## Material provided
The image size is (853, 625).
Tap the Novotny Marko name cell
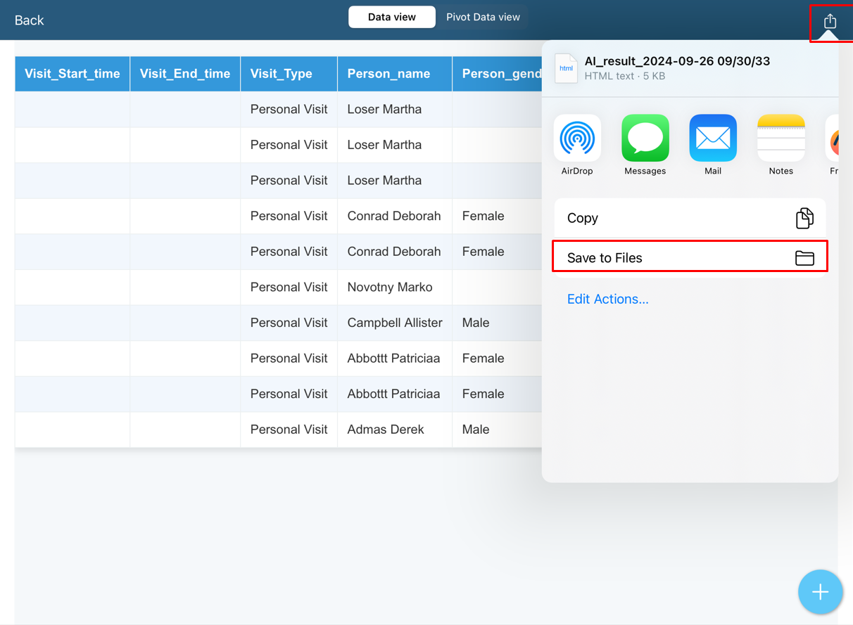tap(390, 287)
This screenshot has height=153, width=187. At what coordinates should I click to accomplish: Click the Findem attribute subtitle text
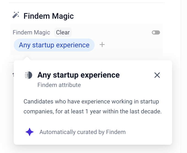59,85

## Aim of the exercise
Every line of the material is to be quoted exactly, with no pictures carried over.

## Finished exercise
The image size is (853, 625).
Tap the Novotny Marko name cell
tap(390, 287)
This screenshot has height=153, width=187. At what coordinates should I click to accomplish: Click the Findem attribute subtitle text
59,85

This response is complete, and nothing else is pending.